On January 15, 2019, Gallimore announced that she would retire from collegiate coaching after the 2019 season, her 26th year at Washington. She led the team back to the NCAA Tournament and was named the 2019 Pac-12 Coach of the Year.

Gallimore finished her career at Washington with a 270-218-49 overall record.

===United States women's national team staff===
In March 2001, Gallimore served as assistant coach to April Heinrichs for the U.S. Women's National Team at the Algarve Cup in Portugal.

===Sports envoy===
In April 2012, Gallimore traveled to Morocco with former United States women's national soccer team members Angela Hucles and Marian Dalmy on behalf of the United States State Department working for the Empowering Women and Girls through Sports Initiative. The group led soccer clinics and leadership training sessions for 104 young Moroccan female coaches as well as female coaches from Tunisia and Libya.

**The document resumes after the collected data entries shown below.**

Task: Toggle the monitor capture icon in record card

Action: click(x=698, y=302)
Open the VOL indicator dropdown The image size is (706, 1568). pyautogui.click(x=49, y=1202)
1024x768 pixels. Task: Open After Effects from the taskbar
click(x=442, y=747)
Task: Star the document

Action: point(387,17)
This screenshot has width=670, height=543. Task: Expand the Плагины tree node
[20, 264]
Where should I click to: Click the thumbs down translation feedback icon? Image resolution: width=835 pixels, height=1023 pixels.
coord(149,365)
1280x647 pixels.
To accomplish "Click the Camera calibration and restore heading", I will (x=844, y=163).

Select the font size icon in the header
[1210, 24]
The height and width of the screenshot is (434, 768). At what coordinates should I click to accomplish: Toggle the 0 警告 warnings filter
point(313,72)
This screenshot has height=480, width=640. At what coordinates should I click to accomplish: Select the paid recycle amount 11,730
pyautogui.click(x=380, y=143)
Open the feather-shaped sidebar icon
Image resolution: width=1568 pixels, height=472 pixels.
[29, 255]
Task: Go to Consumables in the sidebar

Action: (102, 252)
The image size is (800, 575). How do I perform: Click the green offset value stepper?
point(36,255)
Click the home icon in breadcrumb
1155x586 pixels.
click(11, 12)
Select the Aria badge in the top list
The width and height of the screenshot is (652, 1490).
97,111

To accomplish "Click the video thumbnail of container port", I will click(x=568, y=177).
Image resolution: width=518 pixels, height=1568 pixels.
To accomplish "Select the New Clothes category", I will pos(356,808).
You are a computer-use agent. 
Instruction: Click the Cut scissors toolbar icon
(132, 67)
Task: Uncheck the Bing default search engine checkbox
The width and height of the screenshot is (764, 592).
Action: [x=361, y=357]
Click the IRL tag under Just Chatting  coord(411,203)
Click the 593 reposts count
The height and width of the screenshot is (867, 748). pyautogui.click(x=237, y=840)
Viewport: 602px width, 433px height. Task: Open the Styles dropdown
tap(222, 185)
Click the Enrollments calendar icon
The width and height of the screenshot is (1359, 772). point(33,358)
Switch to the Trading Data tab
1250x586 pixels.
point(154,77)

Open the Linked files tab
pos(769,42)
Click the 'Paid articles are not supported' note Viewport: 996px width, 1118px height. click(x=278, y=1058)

== Administrative career ==

=== Girls Academy ===
In June 2020, Gallimore was appointed the first-ever Commissioner of the Girls Academy league. The league was formed as a replacement for the now-defunct U.S. Soccer Development Academy.

==Honors==
Gallimore was named the University of California's Athlete of the Decade for 1976–86 and was inducted into the Cal Hall of Fame in 1995.

She was named Pac-10 Coach of the Year in 2000 and voted the 2000 National Coach of the Year in a poll of coaches conducted by Soccer Buzz.

Gallimore was twice named NSCAA West Region Coach of the Year, in 1994 and 2000.

Gallimore was named 2019 Pac-12 Coach of the Year.